Tuesday, November 21, 2006

odyessy

it's a rough life sometimes. right now, i'm at work, with no phone calls to answer, having just played phone tag with a woman who got progressively less friendly each time we had to call each other back. also, i'm wearing a way-big sweater that is cozy and bright yellow and awesome, but is also way too huge. i hate feeling shleppy. i'd rather look put together and adorable all the time. who wouldn't? unfortunately, i'm at the point where i hate every piece of clothing i own (something that happens every couple of months or so).

my mom told me last night that my dad's parents are coming to our thanksgiving this year. that's good news. my grandpa got really, really sick over the summer and was in the hospital for weeks, prompting my grandma to say the saddest thing i've ever heard: "i've never lived by myself, and i hope i never do." he's much better now and i haven't seen him since he was laying immobile in a hospital bed, so it will be really good to see him.

mad and i played guess who? in the middle of the night. it's part of our "screw school until thanksgiving" plan. the only problem with this plan is that we do still have class and work and responsibilities, so staying up way late to ask, "does your person have terribly googley eyes?" is kinda a bad idea, because then we're exhausted during the day (like i am right now).

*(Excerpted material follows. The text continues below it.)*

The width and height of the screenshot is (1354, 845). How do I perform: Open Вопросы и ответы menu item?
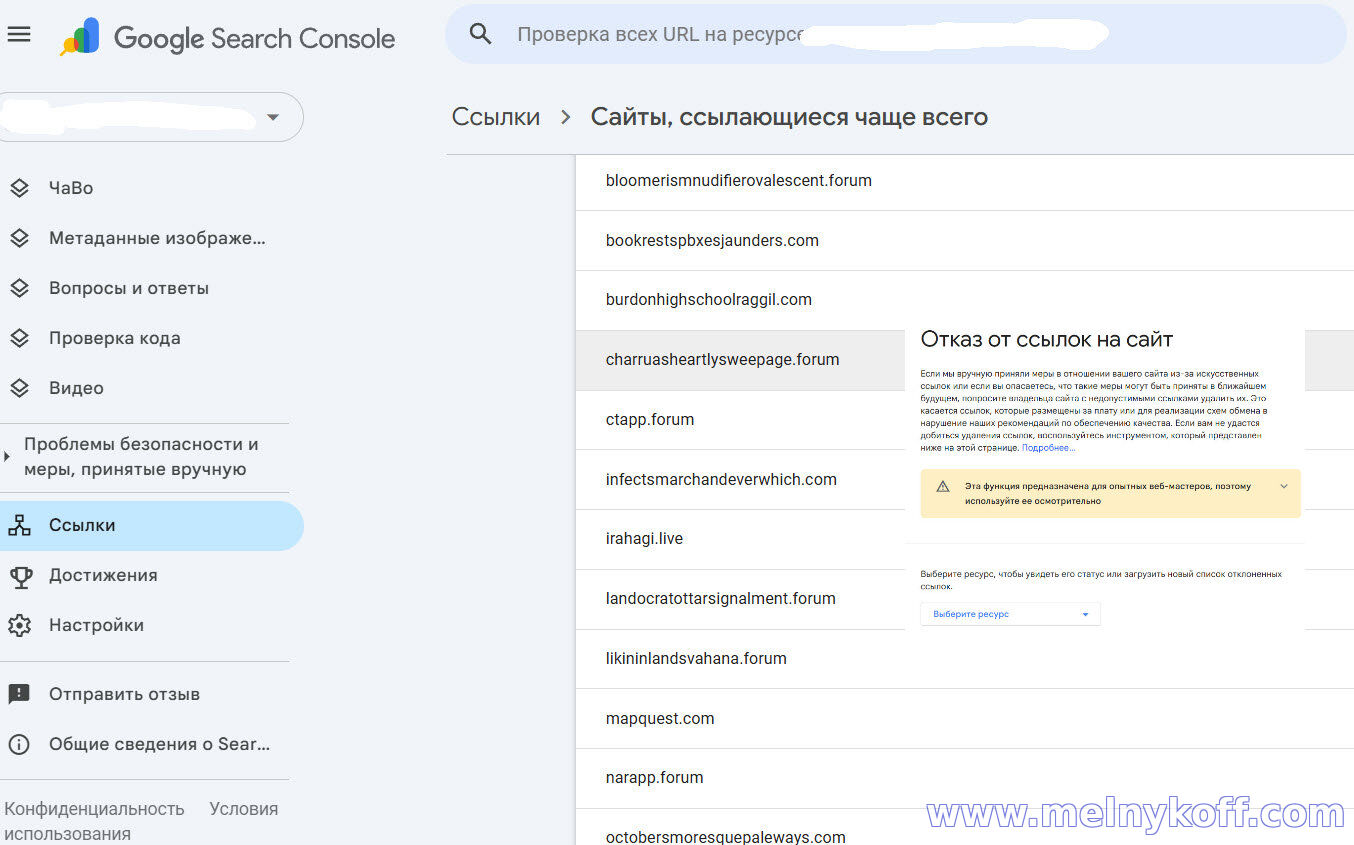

i'm dyeing my hair again today. it's been an odyessy, but i know what color i want it to be, and i will not rest until i have achieved said color. also, matte dark brown/black is not working for me.

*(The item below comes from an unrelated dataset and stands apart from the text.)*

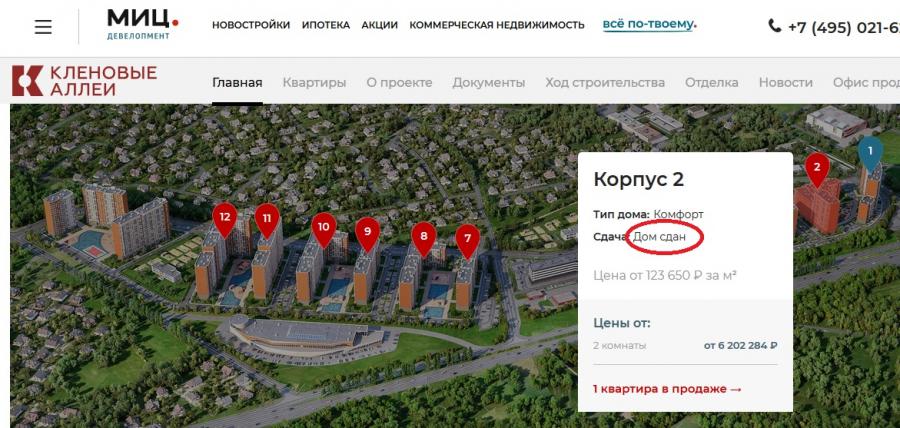The height and width of the screenshot is (428, 900).
Task: Open Новостройки in top menu
Action: [x=251, y=25]
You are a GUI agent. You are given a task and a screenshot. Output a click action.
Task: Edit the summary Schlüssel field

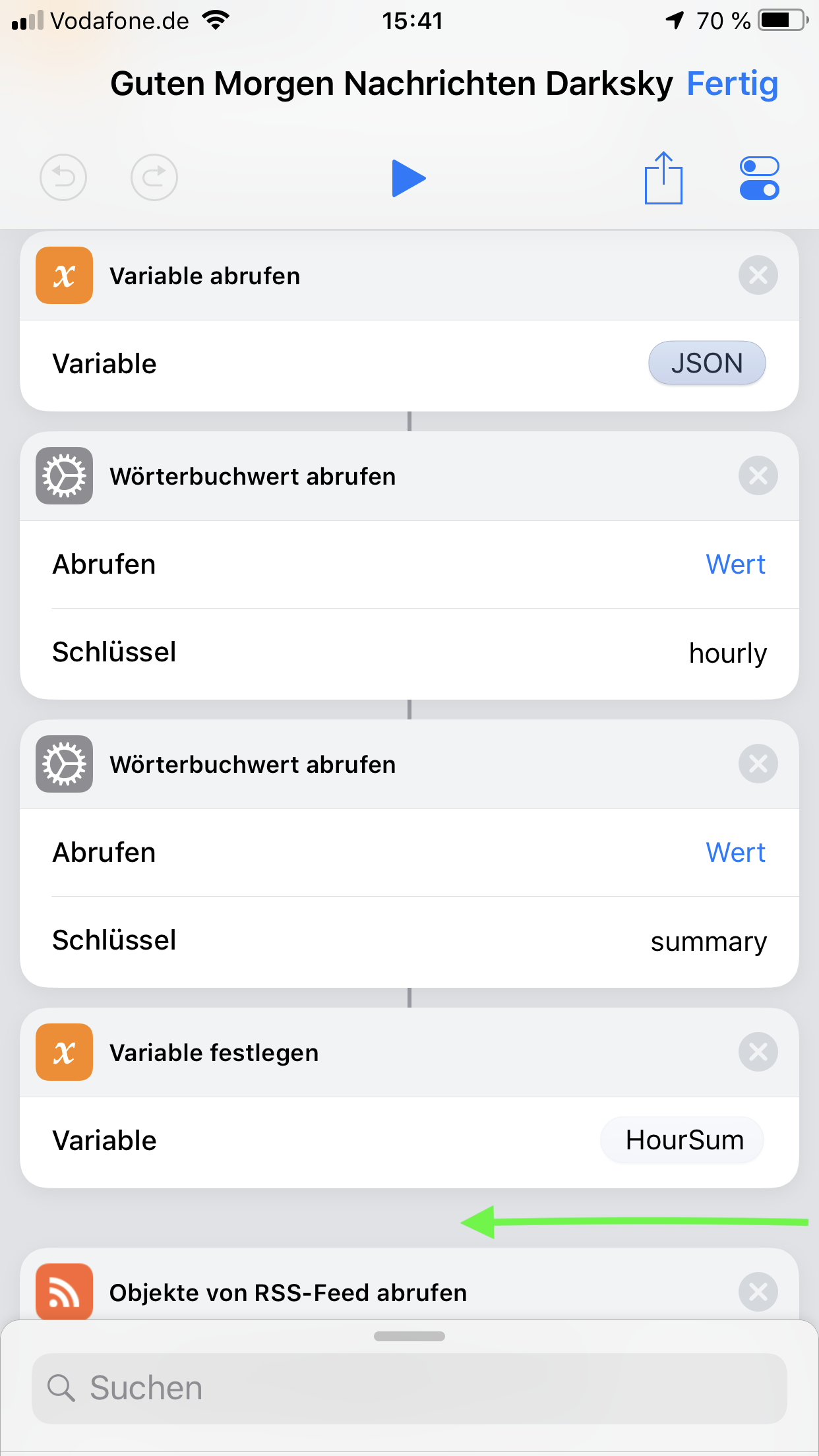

i hate the ashe center, and i have to go back tomorrow. actually, i hope i can go back tomorrow because i need my blood test for my accutane appointment next tuesday. i haven't made my appointment for ashe yet. oops. i'm relying same-day appointment opportunities. maybe i won't get owned.

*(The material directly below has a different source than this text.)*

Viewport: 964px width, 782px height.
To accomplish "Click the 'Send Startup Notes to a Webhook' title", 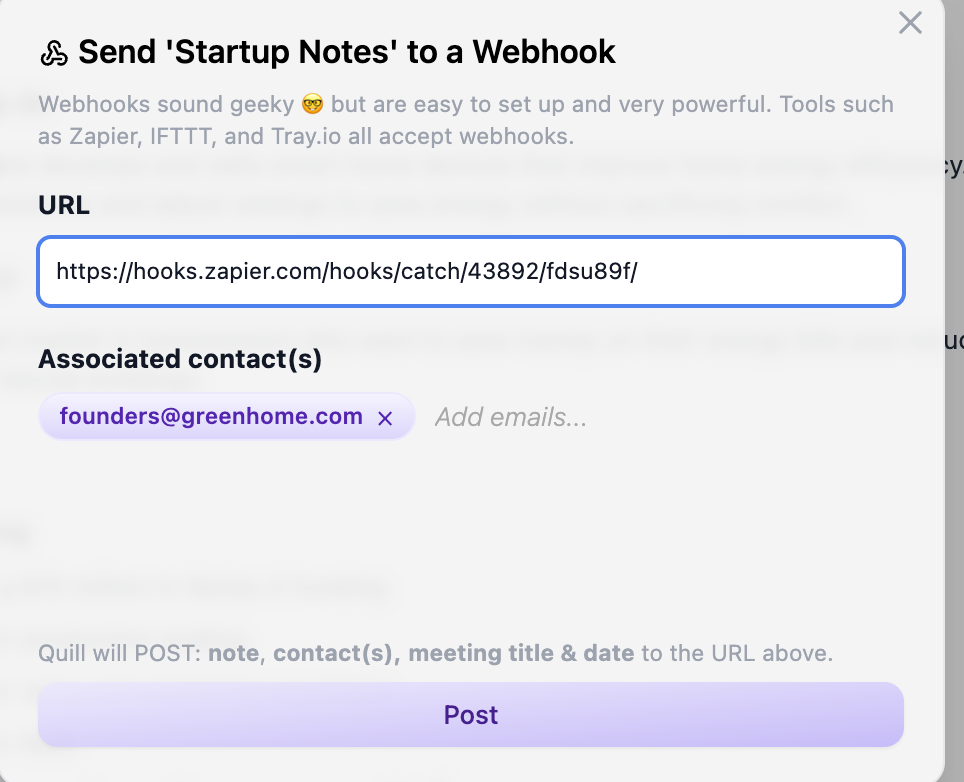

because i thought i might get my blood test done today, i didn't eat anything at all and now i'm fading fast. i want a baja burrito so badly. i should buy stock in that place because i'm always there. at least if i owned a small part of it, i could convince myself that all the money i spend on beans and rice was actually coming back to me.

1 comment:

happiness is Leah-shaped said...

Hi Sarah!

I love your blog, Lots.

I like the idea of dyeing your hair.

I have an entirely vain question to ask you... I'm thinking of dyeing my hair dark chesnut with pink highlights in the underlayers, so they just peek out a little bit when I curl my hair. What do you think?